Search code examples
zip

Random access to chunks of a file inside a ZIP


I've been experimenting with the ZIP format, specifically random access to contents inside it.

I know that ZIP supports random access, but AFAIK that is only to entires files inside the ZIP archive.

I was wondering if it was possible to load only a chunk of a file inside a ZIP file, without loading the entire subfile into memory

Note: I am working only with non-compressed zip files


Solution

  • If you are running on Windows or a POSIX-compatible system (like Linux), you can use memory-mapped files. Using this solution, the ZIP file will be mapped to virtual memory so that you can iterate through its content without loading and parsing the whole file in memory. You can find more information here and there. Most modern operating systems implement this nowadays.

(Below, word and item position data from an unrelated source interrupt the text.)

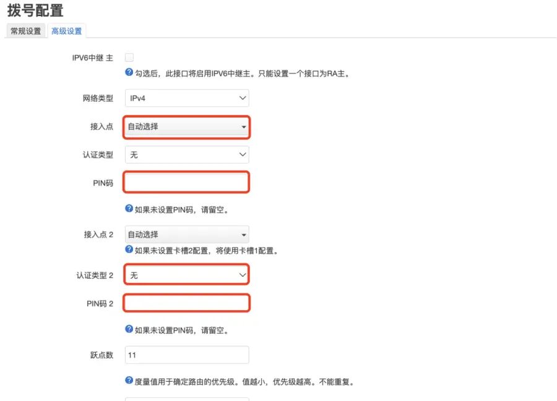Click the partially visible field at the page bottom
The width and height of the screenshot is (557, 401).
(x=187, y=399)
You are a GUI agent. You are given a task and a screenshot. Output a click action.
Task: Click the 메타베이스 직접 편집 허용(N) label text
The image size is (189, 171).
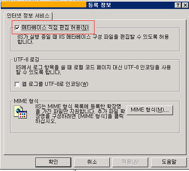tap(55, 28)
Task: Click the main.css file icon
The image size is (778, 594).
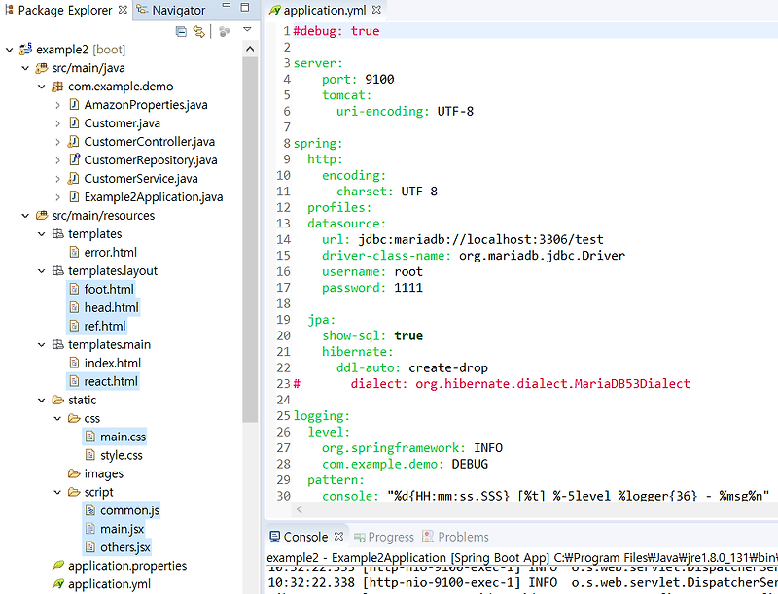Action: click(x=88, y=436)
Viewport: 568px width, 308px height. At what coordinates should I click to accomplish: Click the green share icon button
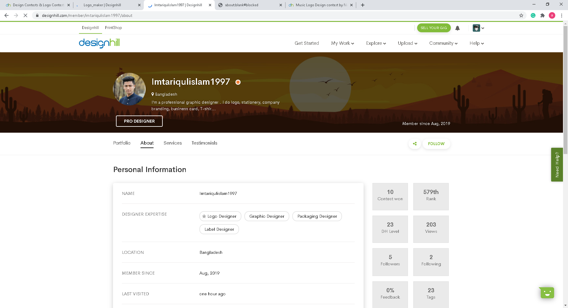point(415,144)
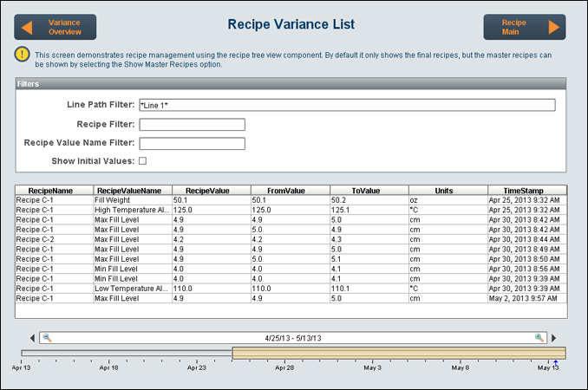The width and height of the screenshot is (588, 390).
Task: Click the Line Path Filter field
Action: coord(347,105)
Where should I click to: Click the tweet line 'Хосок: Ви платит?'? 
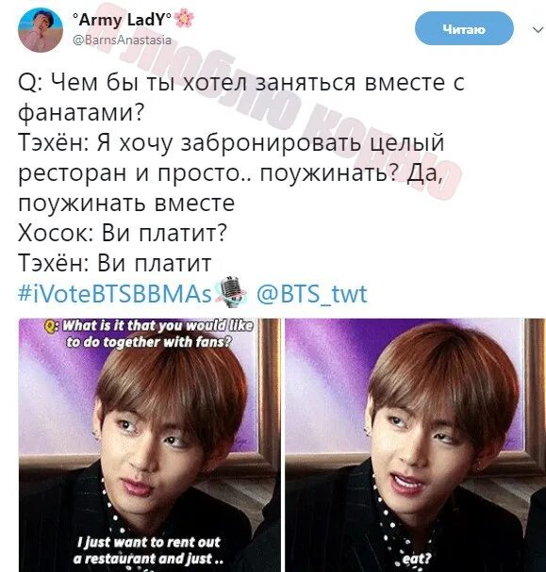123,233
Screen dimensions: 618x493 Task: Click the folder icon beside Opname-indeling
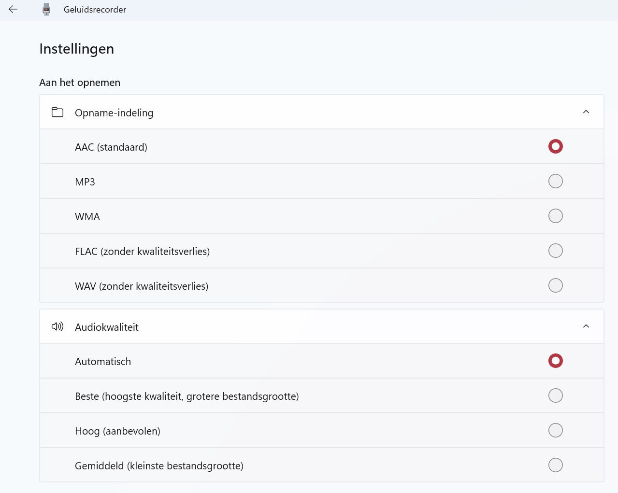57,112
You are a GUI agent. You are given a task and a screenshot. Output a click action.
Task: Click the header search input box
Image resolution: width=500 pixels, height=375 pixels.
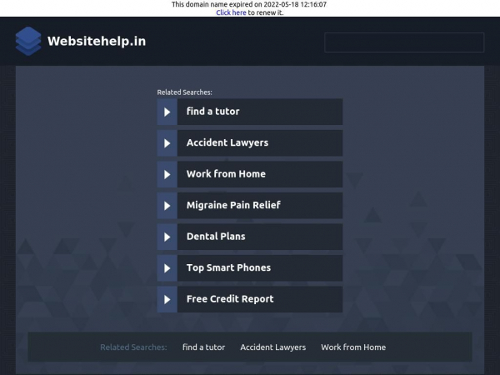click(x=403, y=43)
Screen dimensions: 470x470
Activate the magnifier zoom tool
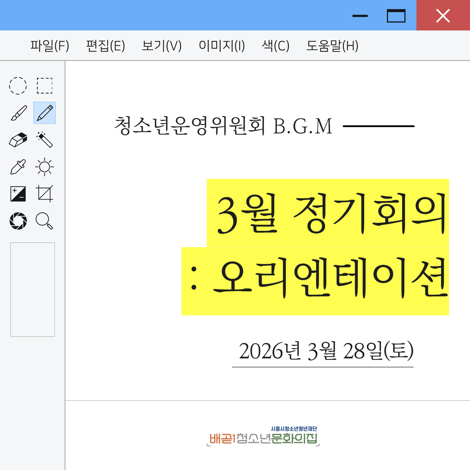pyautogui.click(x=44, y=221)
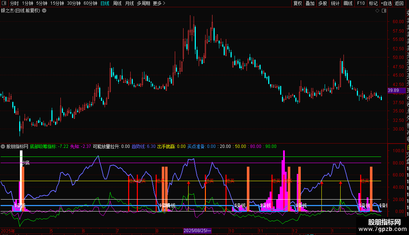Image resolution: width=409 pixels, height=235 pixels.
Task: Click the 2025/08/25 date marker
Action: pyautogui.click(x=197, y=231)
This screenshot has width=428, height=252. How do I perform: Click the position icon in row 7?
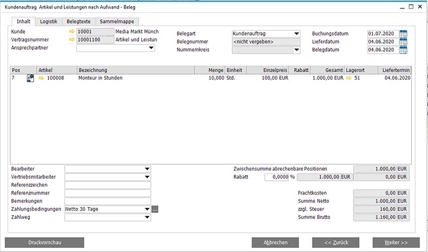pyautogui.click(x=30, y=78)
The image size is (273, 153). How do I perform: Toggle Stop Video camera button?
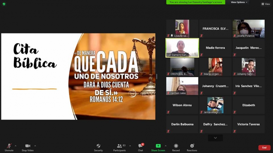[28, 146]
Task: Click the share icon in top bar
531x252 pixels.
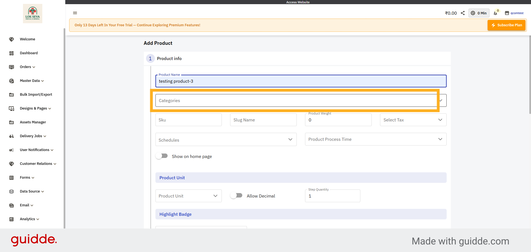Action: pos(463,13)
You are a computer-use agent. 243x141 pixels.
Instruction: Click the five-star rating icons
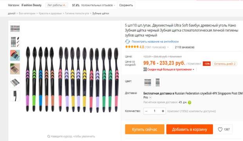(132, 47)
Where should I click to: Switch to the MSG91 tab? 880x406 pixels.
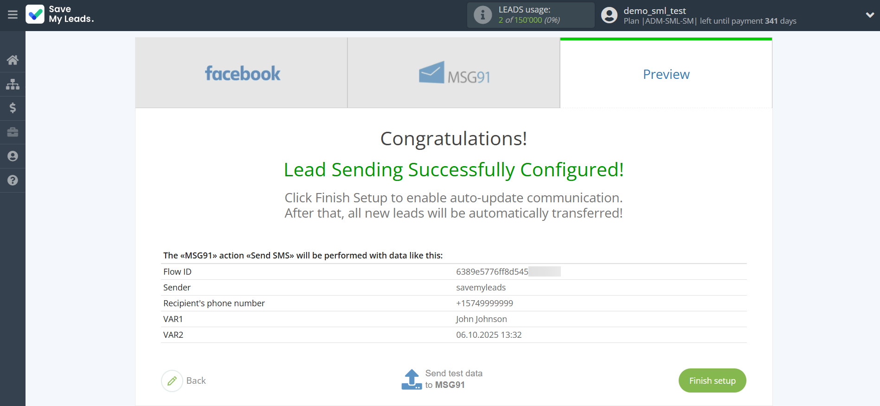coord(453,72)
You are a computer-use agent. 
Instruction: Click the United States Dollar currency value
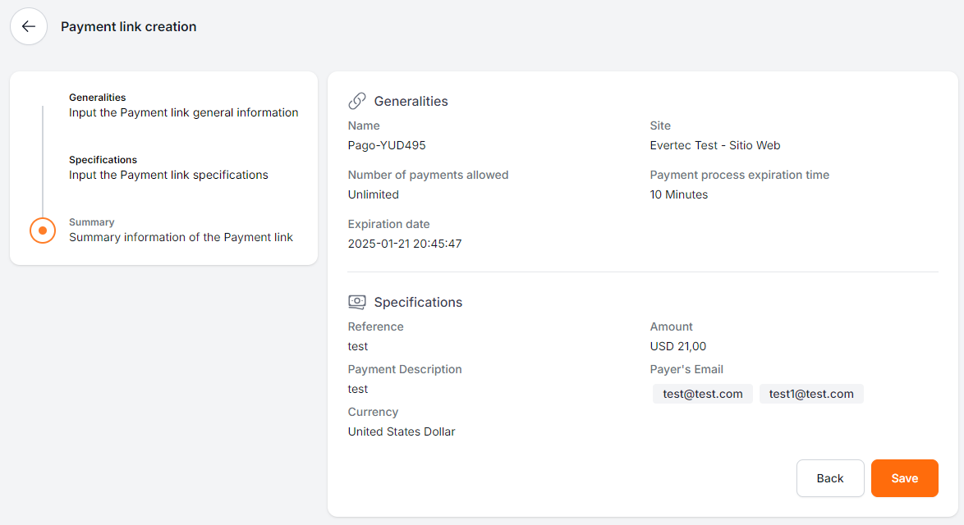click(x=402, y=431)
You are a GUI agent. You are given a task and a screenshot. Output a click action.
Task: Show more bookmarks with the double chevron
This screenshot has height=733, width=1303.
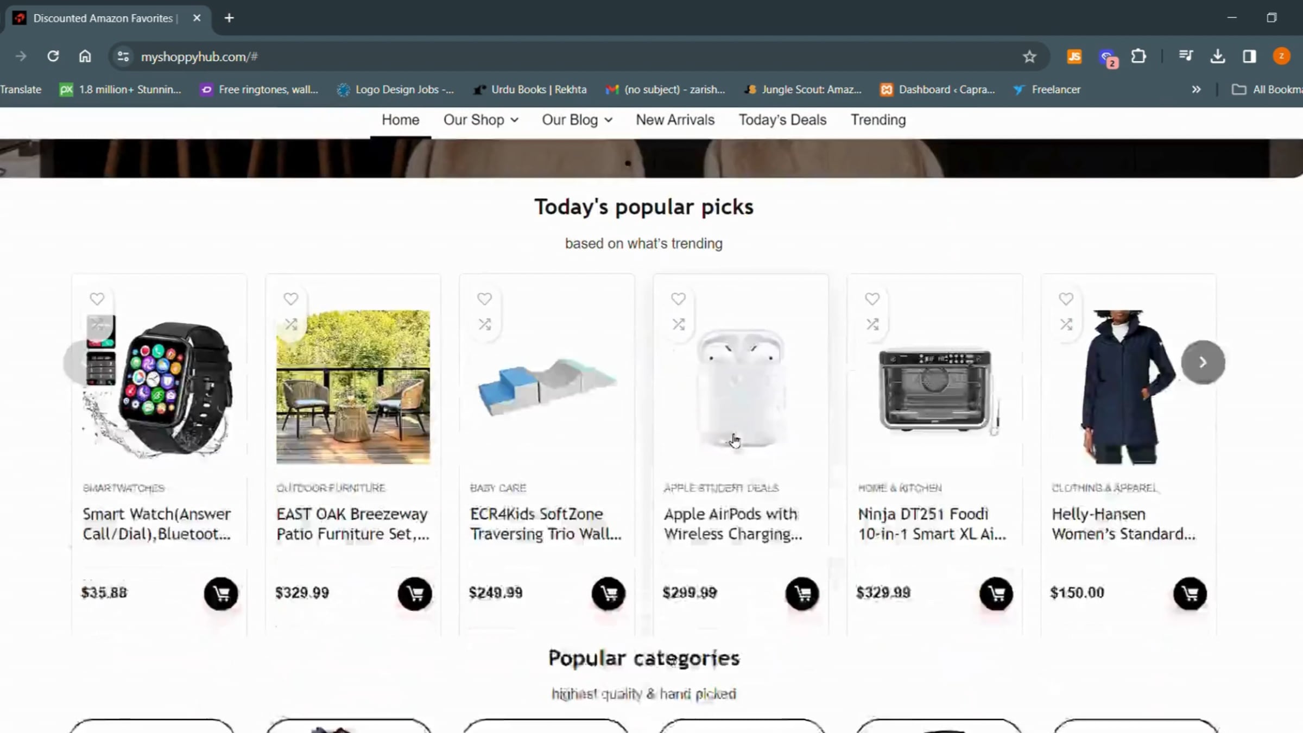(1196, 90)
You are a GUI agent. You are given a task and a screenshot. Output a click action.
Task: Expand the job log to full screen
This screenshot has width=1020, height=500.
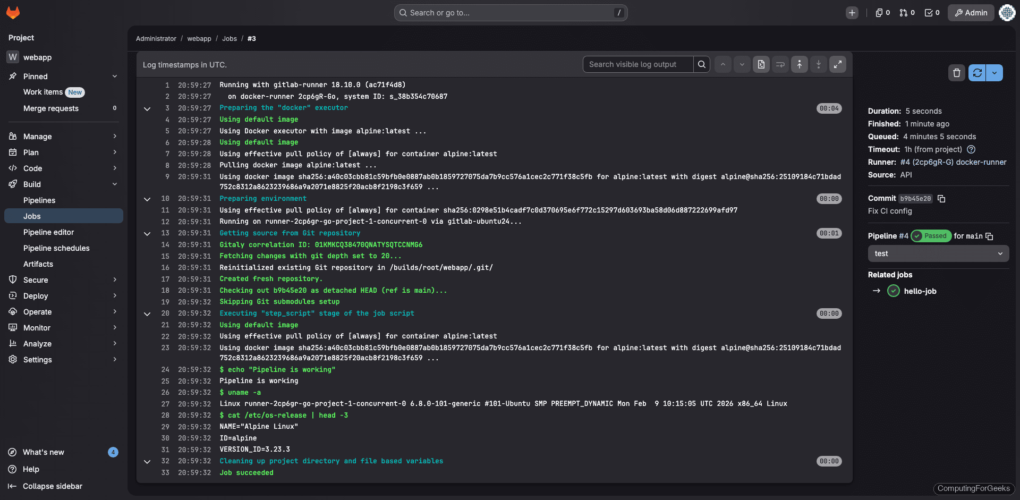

    While memory-mapped files is great as it can be integrated with many existing tools, you can read the file yourself using low-level seek & reads. Since files are not compressed, you can:

    • first, read the zip header (at the end of the zip) to locate the location of a target file;
    • then, read the file header to get the size of the file and check if it is actually not compressed
    • finally, retrieve the target data chunk relative to the offset of the target file data (starting just after the file header).

    Plain files in the zip data format are written contiguously and can be retrieved so safely.

    You can find more information about the ZIP file format here.